Conversely, every last is a precursor to a first, proving life is a series of beginnings and endings. We’re constantly starting and stopping something whether we’re conscious of it or not.
We wake. We do. We sleep.
It’s everything that happens during the “we do” phase that’s really the new part of it all, and yet we put so much value in the transitory phases of where the action begins and ceases.
Another school year is unfolding, Isabella began 11th grade, and Virginia 6th this past week. I’ve never been one to obsess over first day photos. I mean this in no rude way. I’ve just always known my kids aren’t fans of taking them, and would rather record the moment of how they look going into school in my memory rather than through a lens.
So, instead of first day of school photos, I took first day of school crêpe photos. Making crêpes became a part of my back to school routine a few years ago. I never really planned it that way, it just kind of happened.
I could tell jitters were high this year. We had quite a few leftover. I’m not even sure Virginia ate one, though I saw faint smudges of nutella on the dish I set at her place on the table. Isabella hurriedly ate one before her new-to-me habit of putting on eye liner, and grapped one more from the tray as we walked out the door.
As we strolled along campus to their classrooms, I handed out lemon-sugar and strawberry jam filled crêpes. If Michael were there, he would’ve teased me about being an overachiever, but really the only achievement to be had was not crying until well after they’d be dropped off, and I was in the car driving home.
- For crêpe batter:
- 2 large eggs
- 1⅔ cups (400 ml) milk
- 1¼ - 1½ cups (170 - 200 grams) flour
- Few thick pinches of sea salt
- 4 tablespoons butter, melted
- lemon wedges
- granulated sugar
- assorted jam, jelly or nutella
- In a large bowl, beat eggs.
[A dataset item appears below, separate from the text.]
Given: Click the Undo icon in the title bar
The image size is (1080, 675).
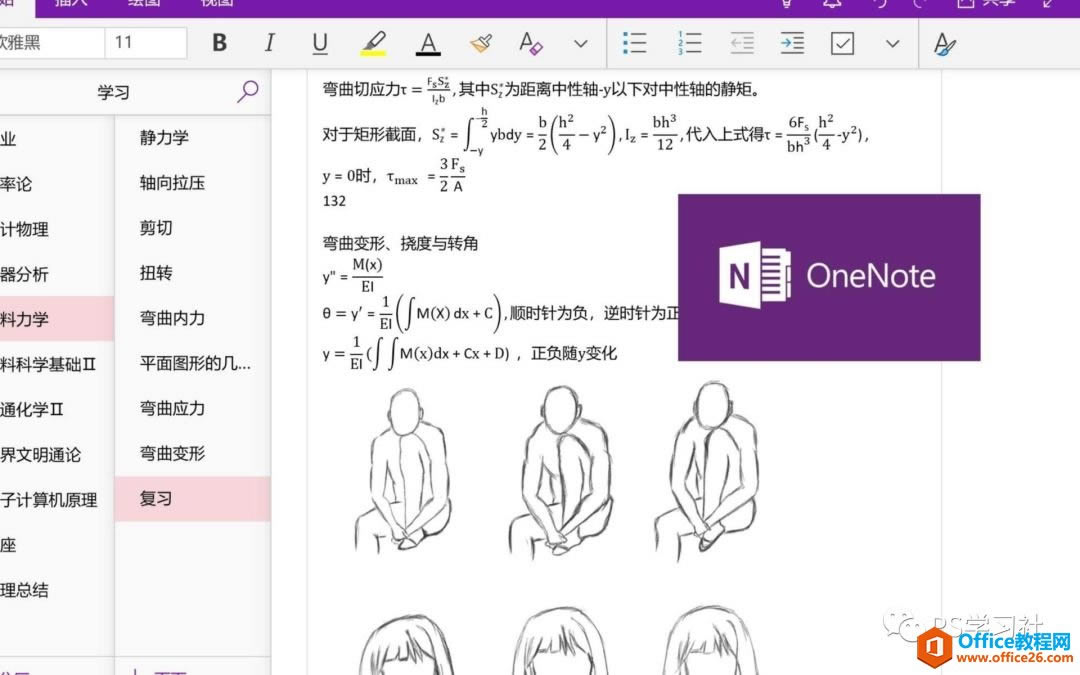Looking at the screenshot, I should (x=881, y=5).
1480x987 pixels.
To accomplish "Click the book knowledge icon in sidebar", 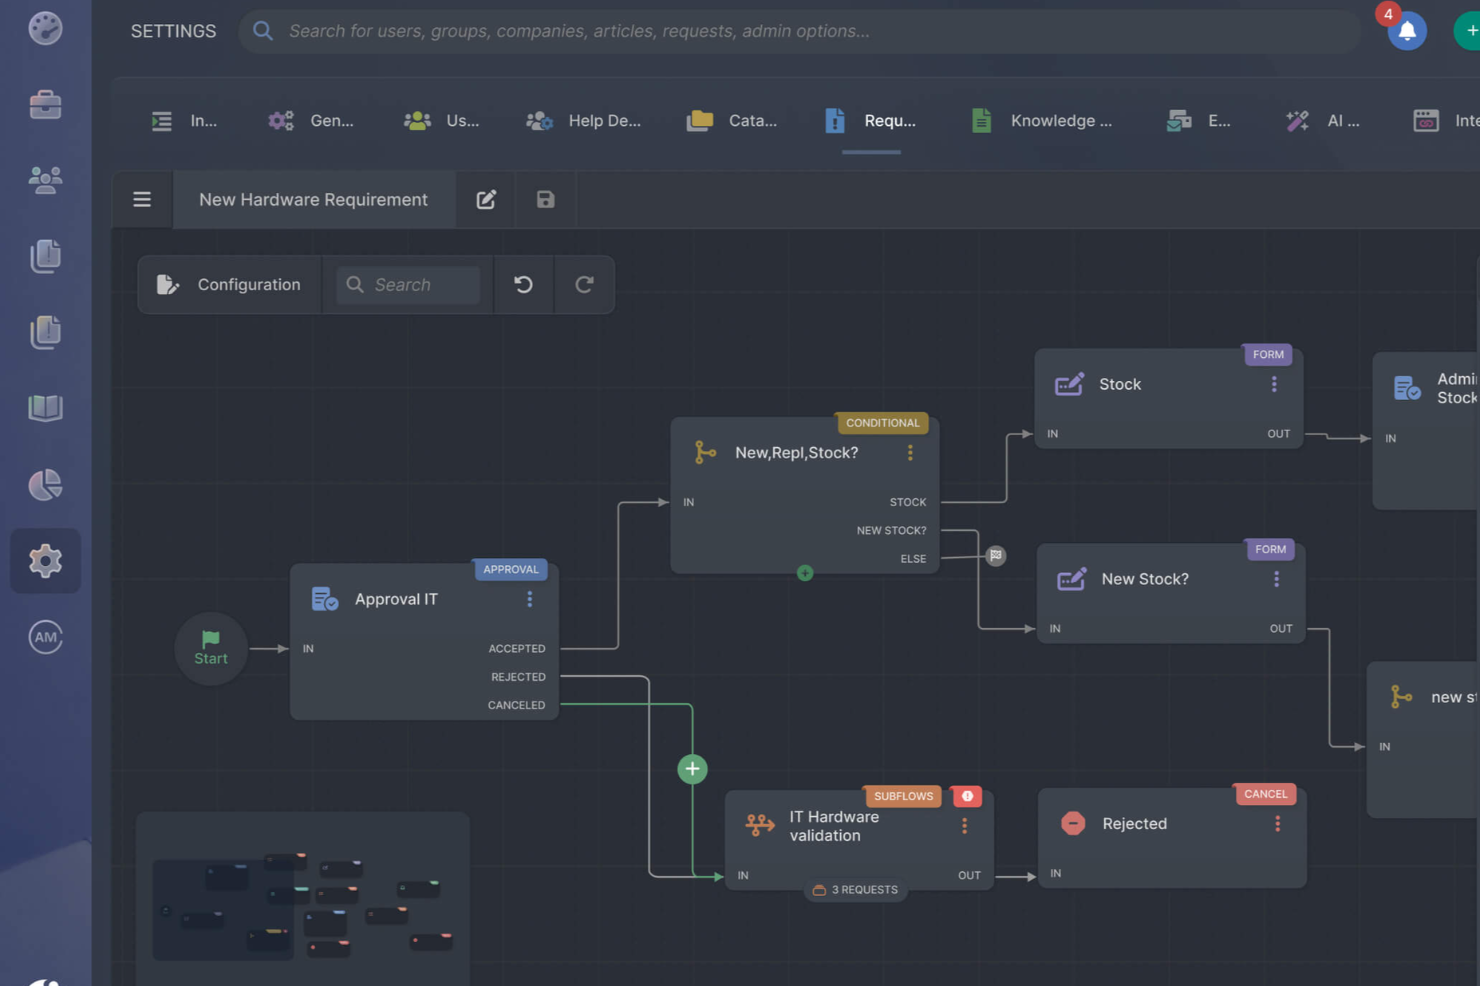I will coord(46,408).
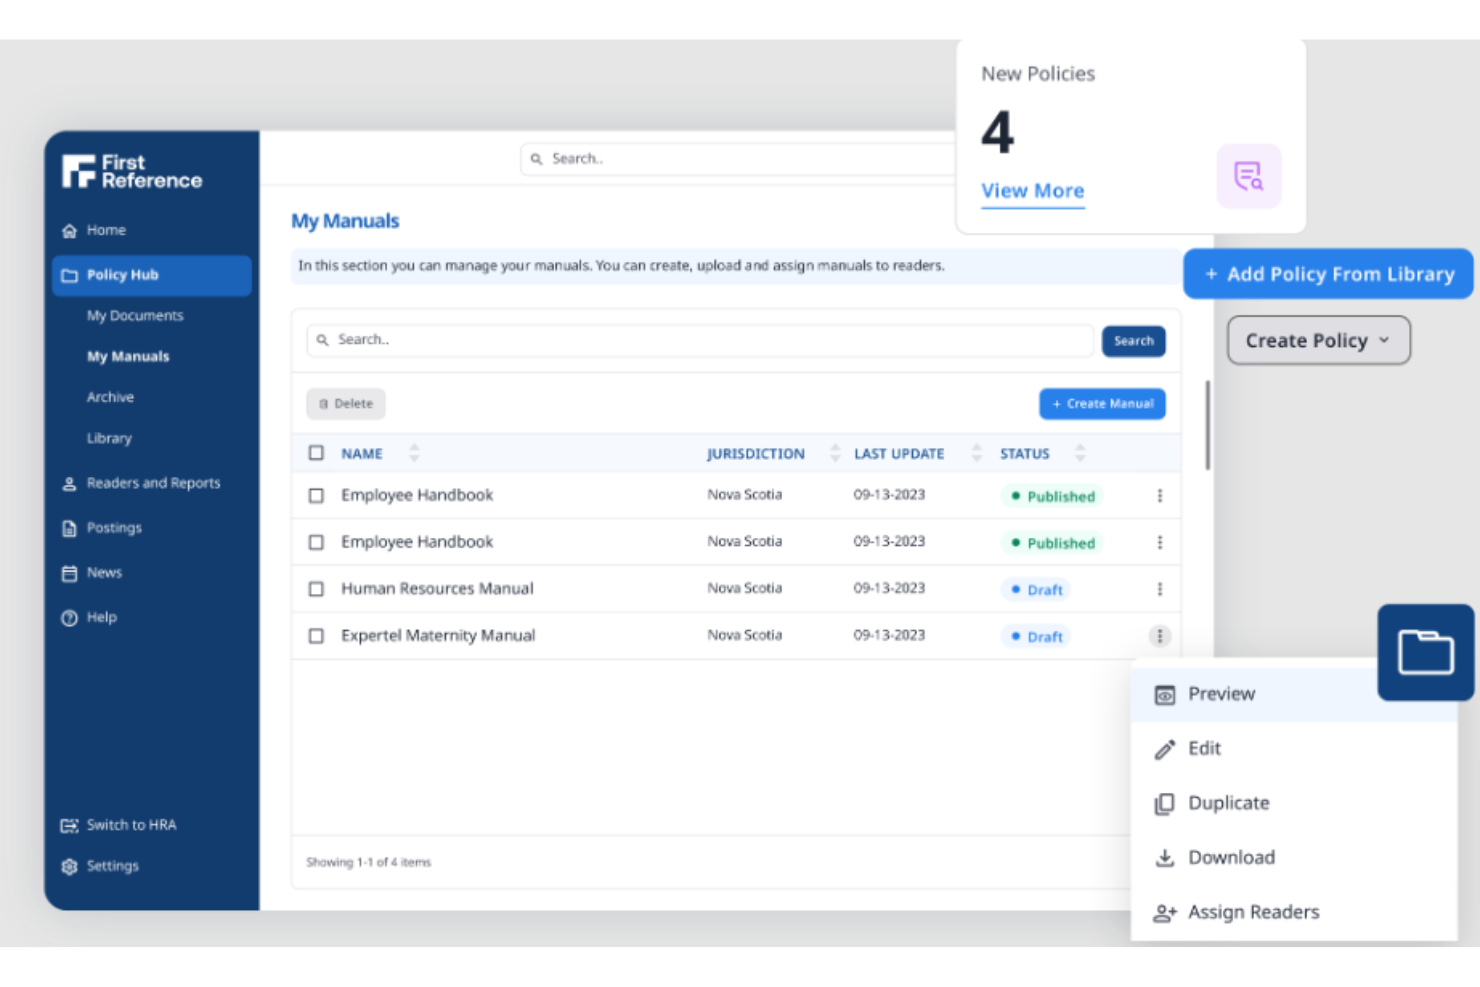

Add milk and butter; whisk until well blended.
- Add 1¼ cups flour and salt; whisk until smooth,and there are no visible lumps of flour. Batter should lightly coat back of a spoon; if too thin, whisk in remaining ¼ cup flour. Let sit 5 to 10 minutes to thicken slightly.
- Meanwhile, gather a dish and piece of foil.
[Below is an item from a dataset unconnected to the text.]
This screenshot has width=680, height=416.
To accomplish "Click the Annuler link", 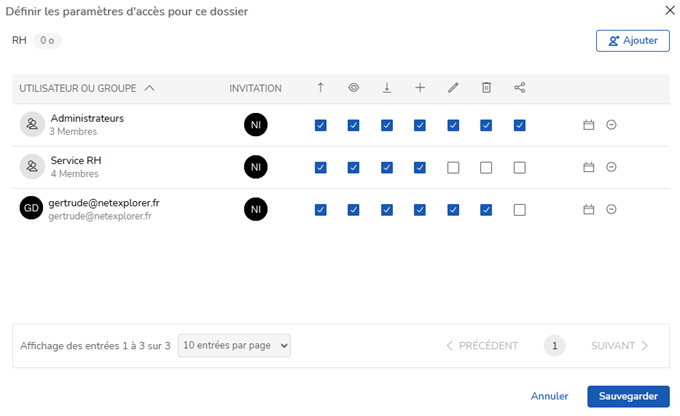I will point(549,396).
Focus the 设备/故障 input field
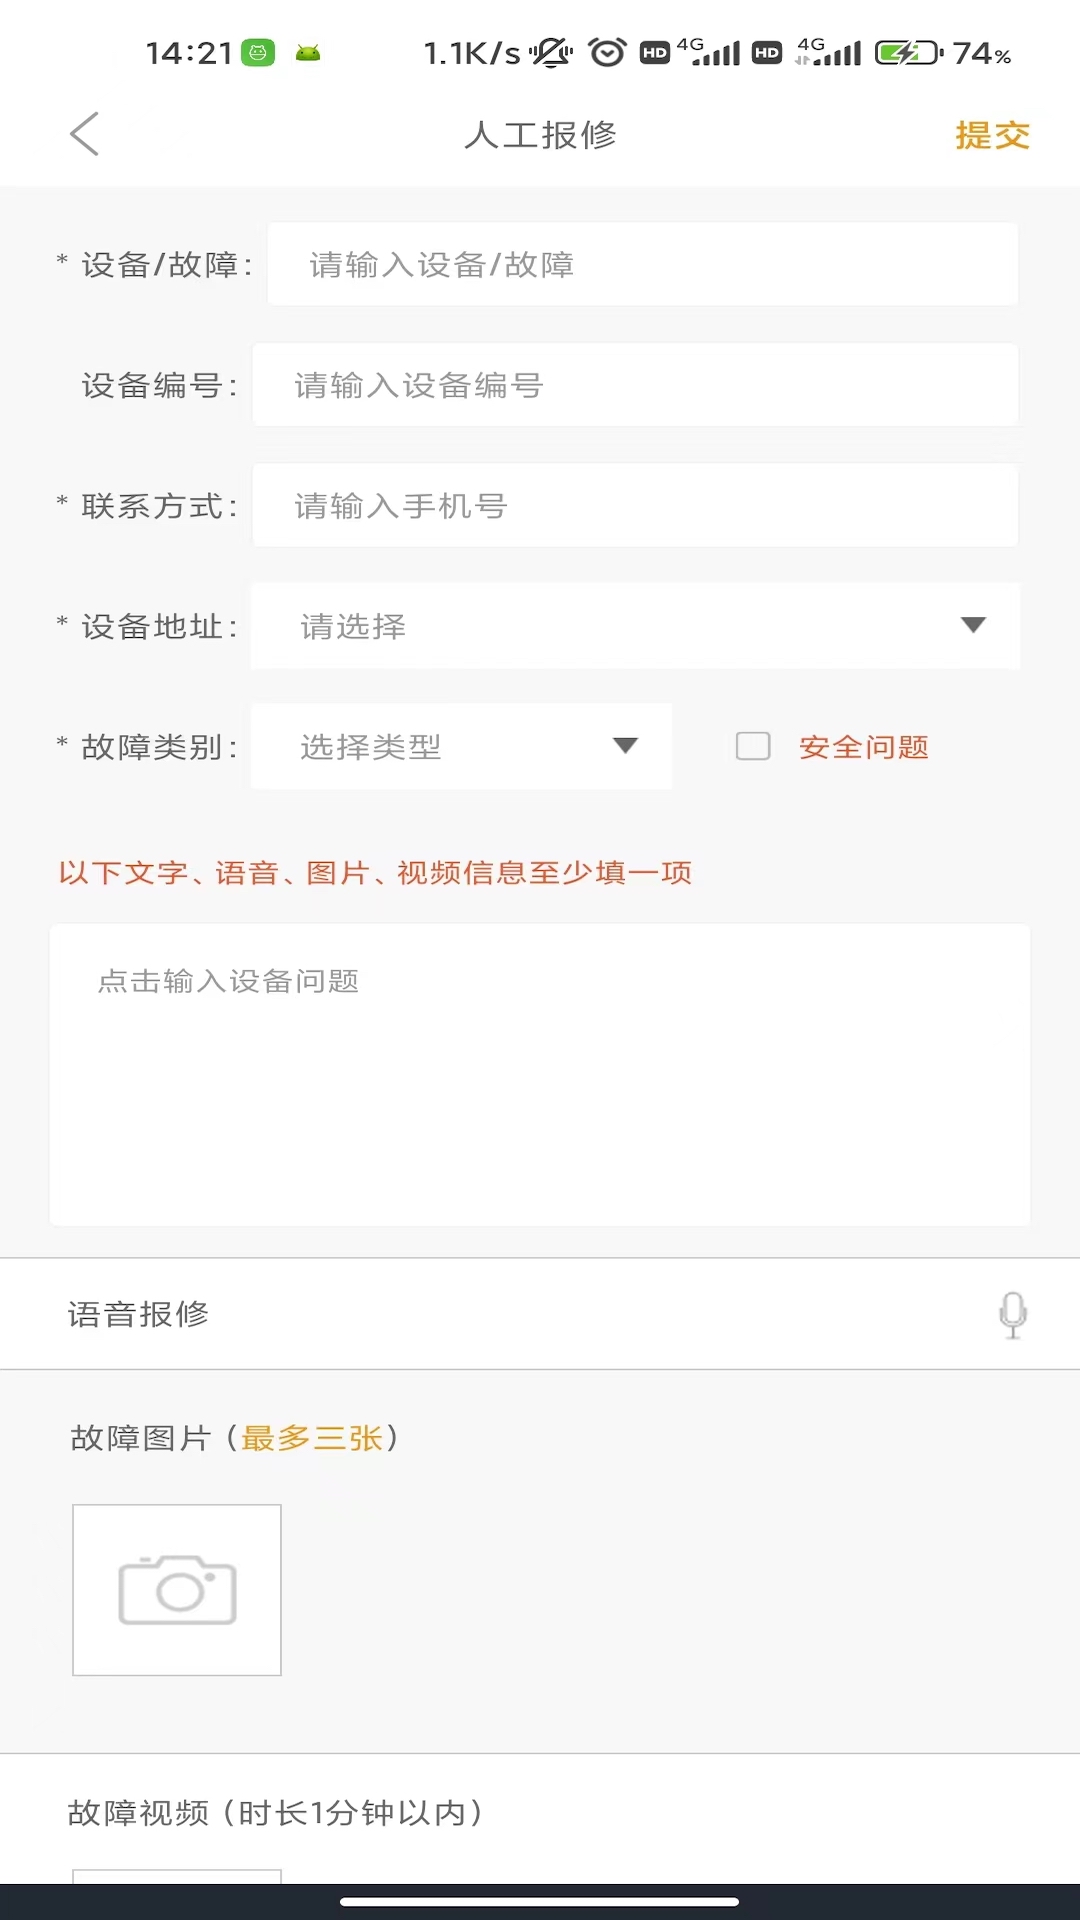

- Heat a crêpe pan over medium until a few drops of water dance across the surface. Ladle batter into pan (a scant ¼-cup full for an 8-inch pan), and swirl until it thinly coats pan all the way to the edges. Cook until golden underneath, then flip and cook until golden underneath again, 1–2 minutes per side.
- Serve hot, or place on a plate covered with foil to keep crêpes warm while you finish cooking all the batter. Serve with fillings of your choosing.